Hacia «el efecto de sentido»

Reunión del seminario del 20 de marzo 2025 Peirce frecuentado
La existencia surge del lenguaje
Revisitae algunas ideas de las que hemos recorrido en este semianrio , he puesto atención las últimas reuniones al tema de la ontología … para hacer, ahora, un relieve un recapitulado Lacan pudo declarar , dije: ¡El Otro no existe! Atentaba, en un momento en el que Otro pertenecía al abecé de lo que se ha cristalizado en el lacanismo. Hoy explicitamos :”El Otro no existe” significa exactamente que el “El Uno existe”. Digamos como otra forma de decir “Yad’lun”, que lacan lanzó como una exclamación . ¿Cual es este Uno que existe mientras el Otro no existe? Es el Uno del significante.
*El Otro no existe* no significa que *el Otro no es*.
El ser es también equívoco porque se relaciona con el discurso, con lo que se dice. Y, en este punto, Lacan es contundente y preciso. Vean el Seminario Encore, (página 92), donde deja en suspenso que no hay ser más que en el dicho, pero declara con certeza que no hay dicho que no sea del ser. Es imposible hablar sin determinar un ser, seres, del ser, como se dice del aire, ¡del aire! Llamémoslo el ser del lenguaje, aquel que no tiene su ser más que por ser dicho. Evidentemente, esto puede ser cualquier cosa. Estamos bien situados para conocer esto. Estamos cubiertos por ello cuando estamos en la tarea de recoger los dichos de la asociación libre. La asociación libre es la ontología desatada – madres fálicas, padres que no lo son, hombres que se feminizan, odios que son amor, sufrimientos que son gozos, y para colmo, una pulsión que es de muerte. A priori, esto no vale más que lo que vale el unicornio (de Wittgenstein) o el círculo cuadrado (de Joyce); son seres del lenguaje.

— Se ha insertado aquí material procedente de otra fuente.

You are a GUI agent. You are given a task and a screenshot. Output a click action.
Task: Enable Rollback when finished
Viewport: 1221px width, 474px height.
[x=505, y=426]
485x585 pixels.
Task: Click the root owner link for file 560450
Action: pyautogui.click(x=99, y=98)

Como tal, el Otro no está en absoluto sustraído al ser. Al contrario, no se entiende nada de este maravilloso concepto forjado por Lacan del gran Otro sin captar que se inscribe en el nivel del ser, para distinguirse del nivel de la existencia. Es imposible orientarse sin distinguir entre ser y existencia.
Quizás, aquí está nuestra ontología, que en su momento me llamó la atención porque no la encontraba del todo en su lugar, en su buen lugar, en el discurso de Lacan de aquella época. La ontología es la doctrina del ser, y el Otro es un lugar del ser, el lugar ontológico que busca todo dicho y donde se inscribe el discurso. Es imposible hablar sin hacer reverencia al lugar del Otro. Esta reverencia se toma por una referencia, pero no lo es.
Así en la sesión del 21 de junio Lacan nos dice: “El que comanda – eso fue lo primero que intenté enseñarles este año con el título de “Hay UNO” [Yad’lun], lo que comanda es el UNO. El UNO hace el Ser.
«Les Pedí que buscaran eso en Parménides y quizás alguno de ustedes me hayan obedecido. El Uno hace al ser , como la histérica hace al hombre. Evidentemente el ser que ese Uno hace, no es el ser, hace al ser».